■ **What to produce**: Retype the part of the G4003G lathe swing thread that opens with the words containing "The G4002 has" and closes with "of the G4003G?".

··· Source passage ···

# G4003G Swing



## cg 2005 (Aug 21, 2013)

The G4003G manual and website state the G4003G has a swing over the bed of 12" and a swing over the saddle of 11-11/32".  is this possible?  The  swing over the cross slide is 7".  

The G4002 has the same swings except the swing over the saddle is only 7" and the cross slide is 7".  Is this possible?

Can anyone verify what is the actual swing over the saddle and cross slide of the G4003G?

The gap swing of both 17".


thanks


----------



## Jeephead (Aug 21, 2013)

I have a brand new 4003G and I measured 6 5/8 from the center of the chuck to the ways of the bed. Hope this helps.


----------



## ortho (Aug 22, 2013)

cg 2005,

I have a G4003G.  Using a tape measure to determine its swings:

a.  Over the ways - 12 1/4"
b.  Over the cross slide - 7 5/8"
c.  Over the saddle - 11 3/4"

---ortho


----------



## cg 2005 (Aug 22, 2013)

ortho said:


> cg 2005,
> 
> I have a G4003G.  Using a tape measure to determine its swings:
> 
> ...

··· Raw data ···

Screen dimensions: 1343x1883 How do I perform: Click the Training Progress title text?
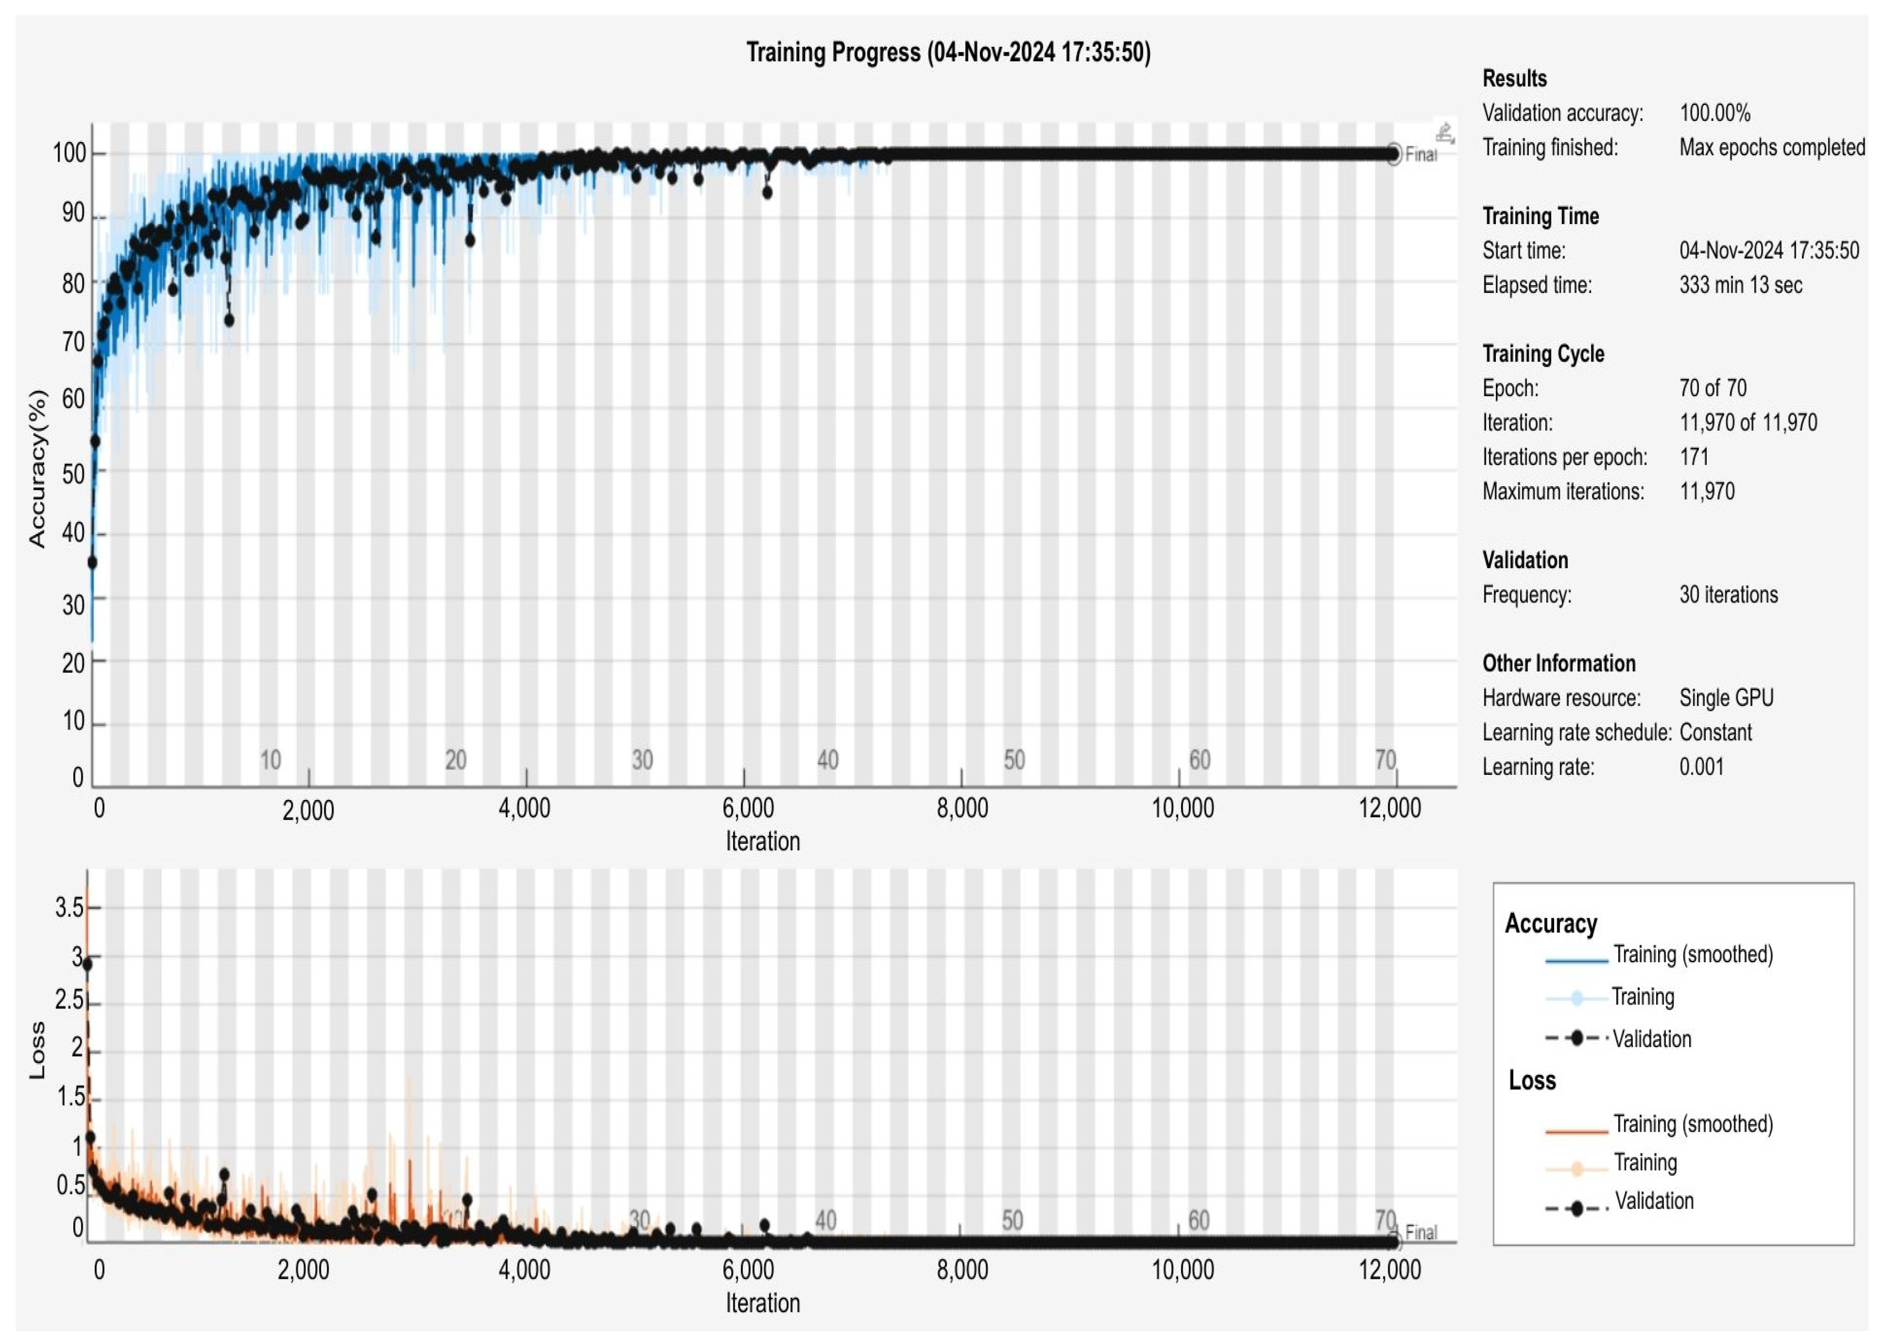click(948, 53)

···

■ **Task output**:
The G4002 has the same swings except the swing over the saddle is only 7" and the cross slide is 7".  Is this possible?

Can anyone verify what is the actual swing over the saddle and cross slide of the G4003G?